CORRELATION OF OSTEOLOGY AND LOCOMOTION: INFERRING
SWIMMING
MODES IN EXTINCT ORNITHURAE
HINIC-FRLOG, Sanja, MOTANI, Ryosuke, Univ. of
California, Davis, CA
The anatomical features of extant Neornithes are
expected to reflect physical constraints
during locomotion. If identified, these properties may
also be applicable to extinct birds for
which direct ecological and behavioral observation is
lacking. In order to infer locomotory
attributes of fossil birds, it is necessary to show
that osteology alone can be used to distinguish
between different locomotor modes in extant birds.

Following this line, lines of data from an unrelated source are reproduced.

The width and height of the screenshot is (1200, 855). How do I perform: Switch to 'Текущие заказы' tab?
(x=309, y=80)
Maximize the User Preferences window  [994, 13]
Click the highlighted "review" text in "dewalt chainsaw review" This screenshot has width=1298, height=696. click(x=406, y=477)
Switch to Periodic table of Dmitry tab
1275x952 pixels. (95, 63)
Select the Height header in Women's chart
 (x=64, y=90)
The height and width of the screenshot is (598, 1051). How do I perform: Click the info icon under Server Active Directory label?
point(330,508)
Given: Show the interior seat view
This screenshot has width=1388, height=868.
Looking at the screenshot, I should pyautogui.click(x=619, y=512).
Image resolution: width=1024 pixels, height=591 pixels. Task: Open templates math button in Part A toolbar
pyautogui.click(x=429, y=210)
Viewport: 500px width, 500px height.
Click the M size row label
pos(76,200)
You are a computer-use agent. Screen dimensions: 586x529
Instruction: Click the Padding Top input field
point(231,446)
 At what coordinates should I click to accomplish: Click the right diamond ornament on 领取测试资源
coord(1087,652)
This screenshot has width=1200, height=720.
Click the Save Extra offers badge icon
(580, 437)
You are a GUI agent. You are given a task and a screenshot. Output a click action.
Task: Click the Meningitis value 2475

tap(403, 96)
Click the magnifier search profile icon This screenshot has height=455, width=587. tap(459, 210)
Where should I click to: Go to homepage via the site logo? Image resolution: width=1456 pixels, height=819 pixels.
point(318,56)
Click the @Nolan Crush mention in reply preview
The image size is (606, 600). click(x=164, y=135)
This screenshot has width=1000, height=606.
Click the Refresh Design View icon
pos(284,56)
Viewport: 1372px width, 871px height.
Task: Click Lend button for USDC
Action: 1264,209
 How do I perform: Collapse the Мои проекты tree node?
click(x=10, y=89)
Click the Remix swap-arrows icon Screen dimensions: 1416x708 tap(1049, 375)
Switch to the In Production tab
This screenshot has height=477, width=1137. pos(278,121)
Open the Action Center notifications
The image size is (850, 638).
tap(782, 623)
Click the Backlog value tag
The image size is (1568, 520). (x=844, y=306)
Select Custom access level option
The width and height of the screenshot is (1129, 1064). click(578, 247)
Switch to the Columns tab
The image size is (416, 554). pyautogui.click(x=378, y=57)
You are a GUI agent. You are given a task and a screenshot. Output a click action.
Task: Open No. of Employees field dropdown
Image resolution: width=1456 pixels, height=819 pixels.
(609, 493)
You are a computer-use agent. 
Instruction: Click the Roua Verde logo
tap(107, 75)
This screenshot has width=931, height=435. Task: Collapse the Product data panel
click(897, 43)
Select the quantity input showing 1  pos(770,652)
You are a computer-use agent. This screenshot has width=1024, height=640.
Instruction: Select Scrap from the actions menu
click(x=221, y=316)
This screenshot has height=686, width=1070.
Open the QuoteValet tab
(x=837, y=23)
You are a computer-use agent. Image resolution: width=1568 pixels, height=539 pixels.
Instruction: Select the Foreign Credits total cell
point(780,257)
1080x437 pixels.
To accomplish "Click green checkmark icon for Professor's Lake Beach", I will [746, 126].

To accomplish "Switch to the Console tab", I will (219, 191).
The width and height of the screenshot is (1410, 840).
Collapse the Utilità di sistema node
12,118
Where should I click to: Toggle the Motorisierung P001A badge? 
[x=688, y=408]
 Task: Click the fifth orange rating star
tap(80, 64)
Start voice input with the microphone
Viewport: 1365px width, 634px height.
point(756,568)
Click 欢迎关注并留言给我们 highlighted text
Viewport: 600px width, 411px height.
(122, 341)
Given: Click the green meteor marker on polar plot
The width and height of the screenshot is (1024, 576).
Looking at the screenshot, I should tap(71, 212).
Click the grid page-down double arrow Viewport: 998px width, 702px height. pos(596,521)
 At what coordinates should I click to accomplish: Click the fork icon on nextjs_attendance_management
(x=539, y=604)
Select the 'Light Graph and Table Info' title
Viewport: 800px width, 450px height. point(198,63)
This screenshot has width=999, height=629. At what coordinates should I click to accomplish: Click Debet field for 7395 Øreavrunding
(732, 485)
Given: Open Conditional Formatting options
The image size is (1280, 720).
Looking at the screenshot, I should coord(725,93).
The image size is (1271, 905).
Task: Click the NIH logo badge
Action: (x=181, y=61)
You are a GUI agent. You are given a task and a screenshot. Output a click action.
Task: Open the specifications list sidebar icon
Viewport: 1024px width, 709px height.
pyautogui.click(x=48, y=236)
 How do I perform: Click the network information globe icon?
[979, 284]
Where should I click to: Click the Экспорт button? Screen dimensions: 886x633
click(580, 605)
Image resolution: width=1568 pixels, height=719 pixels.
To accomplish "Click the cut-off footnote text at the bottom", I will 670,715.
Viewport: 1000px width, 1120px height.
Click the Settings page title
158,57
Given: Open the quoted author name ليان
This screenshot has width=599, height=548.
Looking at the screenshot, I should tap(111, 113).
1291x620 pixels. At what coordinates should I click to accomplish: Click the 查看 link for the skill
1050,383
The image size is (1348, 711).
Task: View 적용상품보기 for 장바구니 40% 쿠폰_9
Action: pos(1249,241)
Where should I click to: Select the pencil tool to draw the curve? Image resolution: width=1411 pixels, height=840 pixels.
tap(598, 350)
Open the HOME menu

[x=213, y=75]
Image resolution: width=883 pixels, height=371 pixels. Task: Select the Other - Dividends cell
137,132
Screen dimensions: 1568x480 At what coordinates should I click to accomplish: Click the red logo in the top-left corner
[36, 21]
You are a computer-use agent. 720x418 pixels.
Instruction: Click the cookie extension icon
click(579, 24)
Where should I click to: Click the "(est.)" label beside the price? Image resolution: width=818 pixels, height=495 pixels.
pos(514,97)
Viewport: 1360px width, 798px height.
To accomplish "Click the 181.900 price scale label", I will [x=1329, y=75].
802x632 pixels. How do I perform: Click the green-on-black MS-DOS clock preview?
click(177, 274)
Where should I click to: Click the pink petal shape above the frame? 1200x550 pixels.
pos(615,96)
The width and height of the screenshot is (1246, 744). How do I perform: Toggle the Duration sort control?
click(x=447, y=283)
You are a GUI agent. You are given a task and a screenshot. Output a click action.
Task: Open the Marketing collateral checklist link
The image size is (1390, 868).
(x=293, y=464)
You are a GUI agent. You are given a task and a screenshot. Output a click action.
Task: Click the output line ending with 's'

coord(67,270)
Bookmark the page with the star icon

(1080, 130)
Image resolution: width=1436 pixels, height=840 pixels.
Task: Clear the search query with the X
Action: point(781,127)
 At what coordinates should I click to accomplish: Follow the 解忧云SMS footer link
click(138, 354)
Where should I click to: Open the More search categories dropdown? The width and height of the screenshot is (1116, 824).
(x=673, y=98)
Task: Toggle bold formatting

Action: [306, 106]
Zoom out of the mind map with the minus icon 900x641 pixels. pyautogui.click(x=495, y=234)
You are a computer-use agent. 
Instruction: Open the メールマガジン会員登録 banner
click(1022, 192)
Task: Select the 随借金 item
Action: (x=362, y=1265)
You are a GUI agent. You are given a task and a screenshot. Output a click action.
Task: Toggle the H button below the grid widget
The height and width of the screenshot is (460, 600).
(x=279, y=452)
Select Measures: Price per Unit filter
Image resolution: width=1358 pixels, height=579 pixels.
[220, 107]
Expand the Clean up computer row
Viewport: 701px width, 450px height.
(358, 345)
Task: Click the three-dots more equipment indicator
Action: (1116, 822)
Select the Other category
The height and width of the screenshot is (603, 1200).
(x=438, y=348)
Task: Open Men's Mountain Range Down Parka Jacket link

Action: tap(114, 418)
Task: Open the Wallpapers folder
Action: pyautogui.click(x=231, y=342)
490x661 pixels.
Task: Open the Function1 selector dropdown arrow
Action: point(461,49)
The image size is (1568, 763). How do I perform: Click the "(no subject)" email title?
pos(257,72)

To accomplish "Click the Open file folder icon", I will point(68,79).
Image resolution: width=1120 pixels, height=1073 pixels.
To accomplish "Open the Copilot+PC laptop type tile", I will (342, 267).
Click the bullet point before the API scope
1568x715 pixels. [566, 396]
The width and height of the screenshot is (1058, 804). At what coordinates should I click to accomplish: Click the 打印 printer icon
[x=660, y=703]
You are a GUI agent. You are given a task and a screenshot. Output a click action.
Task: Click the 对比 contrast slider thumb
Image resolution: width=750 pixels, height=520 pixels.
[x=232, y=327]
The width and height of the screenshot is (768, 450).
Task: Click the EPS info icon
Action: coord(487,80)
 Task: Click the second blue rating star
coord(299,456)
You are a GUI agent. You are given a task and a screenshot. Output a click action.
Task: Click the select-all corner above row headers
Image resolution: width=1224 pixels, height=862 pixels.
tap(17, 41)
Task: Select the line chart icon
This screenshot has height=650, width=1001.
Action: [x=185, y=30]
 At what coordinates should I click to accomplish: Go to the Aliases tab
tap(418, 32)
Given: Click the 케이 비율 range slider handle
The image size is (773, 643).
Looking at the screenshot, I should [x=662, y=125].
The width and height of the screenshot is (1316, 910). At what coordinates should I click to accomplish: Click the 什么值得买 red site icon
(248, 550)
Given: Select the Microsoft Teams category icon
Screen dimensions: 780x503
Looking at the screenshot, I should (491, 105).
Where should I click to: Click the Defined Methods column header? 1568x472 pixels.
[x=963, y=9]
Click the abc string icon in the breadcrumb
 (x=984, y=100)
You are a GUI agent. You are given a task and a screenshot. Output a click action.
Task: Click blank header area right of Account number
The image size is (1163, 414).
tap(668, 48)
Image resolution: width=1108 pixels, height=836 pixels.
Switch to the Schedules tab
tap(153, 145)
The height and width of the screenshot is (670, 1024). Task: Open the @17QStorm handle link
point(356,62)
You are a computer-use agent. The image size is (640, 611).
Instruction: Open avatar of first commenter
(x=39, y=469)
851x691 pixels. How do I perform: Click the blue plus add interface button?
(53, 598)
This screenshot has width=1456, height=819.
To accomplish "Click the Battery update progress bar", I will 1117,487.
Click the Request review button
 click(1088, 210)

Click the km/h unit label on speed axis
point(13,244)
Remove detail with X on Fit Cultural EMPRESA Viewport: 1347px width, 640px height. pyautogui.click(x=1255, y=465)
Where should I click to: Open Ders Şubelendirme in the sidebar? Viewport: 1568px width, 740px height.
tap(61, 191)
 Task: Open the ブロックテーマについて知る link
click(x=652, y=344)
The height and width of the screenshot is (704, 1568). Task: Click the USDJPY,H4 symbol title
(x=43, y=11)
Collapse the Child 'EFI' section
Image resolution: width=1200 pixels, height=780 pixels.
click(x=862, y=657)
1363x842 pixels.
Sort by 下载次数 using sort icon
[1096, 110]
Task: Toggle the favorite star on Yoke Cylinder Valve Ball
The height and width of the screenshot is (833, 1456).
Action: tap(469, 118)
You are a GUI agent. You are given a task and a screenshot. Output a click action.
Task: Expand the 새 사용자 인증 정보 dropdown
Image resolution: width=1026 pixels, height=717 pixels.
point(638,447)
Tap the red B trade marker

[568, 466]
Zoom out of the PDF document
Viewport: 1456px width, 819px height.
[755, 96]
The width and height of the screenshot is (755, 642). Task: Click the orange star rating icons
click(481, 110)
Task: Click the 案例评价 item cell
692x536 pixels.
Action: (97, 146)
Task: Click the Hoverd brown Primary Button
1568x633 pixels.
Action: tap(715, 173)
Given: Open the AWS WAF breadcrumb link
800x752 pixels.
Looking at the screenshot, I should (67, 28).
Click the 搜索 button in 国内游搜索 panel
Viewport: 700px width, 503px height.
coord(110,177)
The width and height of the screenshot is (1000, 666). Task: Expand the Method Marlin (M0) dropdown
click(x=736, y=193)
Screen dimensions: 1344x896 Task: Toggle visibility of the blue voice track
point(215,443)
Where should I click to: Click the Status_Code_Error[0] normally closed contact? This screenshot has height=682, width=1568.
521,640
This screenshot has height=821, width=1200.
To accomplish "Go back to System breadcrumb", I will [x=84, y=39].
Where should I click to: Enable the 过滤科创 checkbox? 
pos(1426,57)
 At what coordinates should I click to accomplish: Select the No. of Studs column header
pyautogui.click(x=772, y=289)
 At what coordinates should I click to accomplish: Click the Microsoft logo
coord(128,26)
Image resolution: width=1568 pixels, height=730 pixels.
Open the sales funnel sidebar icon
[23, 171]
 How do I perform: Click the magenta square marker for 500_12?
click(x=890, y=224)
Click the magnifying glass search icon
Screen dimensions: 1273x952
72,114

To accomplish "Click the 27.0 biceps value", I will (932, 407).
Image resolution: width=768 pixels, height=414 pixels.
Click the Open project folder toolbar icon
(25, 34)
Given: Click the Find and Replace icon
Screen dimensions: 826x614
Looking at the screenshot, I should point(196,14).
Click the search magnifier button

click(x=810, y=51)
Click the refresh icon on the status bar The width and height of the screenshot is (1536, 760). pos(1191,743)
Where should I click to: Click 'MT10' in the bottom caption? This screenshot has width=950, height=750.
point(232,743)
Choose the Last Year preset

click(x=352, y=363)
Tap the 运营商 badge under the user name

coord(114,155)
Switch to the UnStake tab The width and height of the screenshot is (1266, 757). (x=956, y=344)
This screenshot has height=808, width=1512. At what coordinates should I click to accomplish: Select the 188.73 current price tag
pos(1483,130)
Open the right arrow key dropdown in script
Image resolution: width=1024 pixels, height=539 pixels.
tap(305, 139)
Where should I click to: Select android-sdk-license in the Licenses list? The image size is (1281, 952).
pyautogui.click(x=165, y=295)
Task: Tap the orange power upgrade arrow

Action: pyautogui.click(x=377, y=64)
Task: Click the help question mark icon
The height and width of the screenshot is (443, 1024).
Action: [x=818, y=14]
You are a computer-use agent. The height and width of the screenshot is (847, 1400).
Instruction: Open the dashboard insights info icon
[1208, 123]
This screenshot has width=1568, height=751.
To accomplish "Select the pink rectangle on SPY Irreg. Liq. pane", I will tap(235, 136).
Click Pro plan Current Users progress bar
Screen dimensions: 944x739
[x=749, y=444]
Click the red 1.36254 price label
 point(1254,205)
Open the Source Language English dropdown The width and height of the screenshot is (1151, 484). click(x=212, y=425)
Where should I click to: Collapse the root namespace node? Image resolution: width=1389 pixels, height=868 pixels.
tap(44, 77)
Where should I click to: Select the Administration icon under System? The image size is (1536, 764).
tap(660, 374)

We compiled data on locomotor preferences and
anatomical features of 206 species of
extant birds. Using a statistical approach we
demonstrate that physical constraints of avian
environments are reflected in osteological features.
Principal component analysis (PCA) of
living avians identified subsets of osteological
features that are useful in separating diving,
swimming, and flying species. When superimposing
fossil species, Hesperornis regalis is
placed within the distribution of foot-propelling
underwater swimmers, whereas Baptornis
advenus appeared among wing-propelled divers. This is
the first quantitative test of underwater
swimming ability of hesperornithiform birds.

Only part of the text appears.